I am not to wear lotion, nail polish, make up, or jewelry. I am looking down at my naked toe nails as I type this. I anticipate a pedicure in my near future.

I was also supposed to be on a low-fat diet. Oops.

I knew that one of the great blessings I would have from this experience would be to see so much good in so many people, and it has started already. Aunt Piddy in Atlanta send BonnieBlue a "surgery-day" box. I hope she forgives me; we opened it today as it was a rough day. After she took out all the candy, cookies, crayons, horsey toys, and coloring books, she said, "I can't believe she loves me so much!" God bless Aunt Piddy.

Melly, bless her heart, is going to pick up another front-fastening sports bra for me. I have my special mastectomy one, but I'll need another in a day or two. I was going to get it this week, but changing the surgery date quashed that idea.

I saw family last night at my nephews graduation party. Lots of hugs (we are NOT a hugging family). That was nice. Lots of people at church today wishing me well and affirming their prayers. I know a lot of great folks. Me lucky.

I'll try to post from the hospital via dictation to Melly tomorrow night. I hope I wake up to do so!

Wednesday, June 6, 2012

New Surgery Date

My surgeon had a cancellation so I'm going to have my surgery on June 11 instead of June 18. A week earlier may not seem like a big deal to some, but I view it as 7 fewer nights of insomnia as I worry.

A lot of people have asked about recovery and how long it will take. It depends on how long it takes for the lymphatic fluid to stop draining. Well, not totally stop, just not drain so much. I can't remember how many (few?) cubic centimeters but once my drain is collecting only a certain amount of ccs for 2 or 3 days in a row, then I'm allowed/encouraged to get my arm moving. Until then, I am not supposed to raise my arm above 90 degrees. No driving, no hair brushing...what else takes an arm raised above 90 degrees?

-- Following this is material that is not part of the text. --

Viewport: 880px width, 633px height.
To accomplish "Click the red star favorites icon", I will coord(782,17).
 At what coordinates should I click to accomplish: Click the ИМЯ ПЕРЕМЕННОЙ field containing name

For some women, the drain comes out in 10 days. For others, 8 weeks. The average is four weeks, so I am shooting for 2 weeks.

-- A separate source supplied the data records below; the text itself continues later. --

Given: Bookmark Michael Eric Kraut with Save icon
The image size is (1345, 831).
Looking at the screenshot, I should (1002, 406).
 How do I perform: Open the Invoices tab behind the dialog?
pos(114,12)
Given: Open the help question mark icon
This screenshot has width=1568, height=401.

I am assuming that I'll be feeling relatively okay after a few days in bed, so I'm guessing it'll be a pain in the patootie to have to restrict myself until the drain comes out. I've got a good book to read and my iPad for movies.

I'm starting to feel like I'm sinking a bit into a depressive state, but I think that's because I have to grade papers tonight and get graduating seniors' grades posted by noon tomorrow. I am having a difficult time focusing.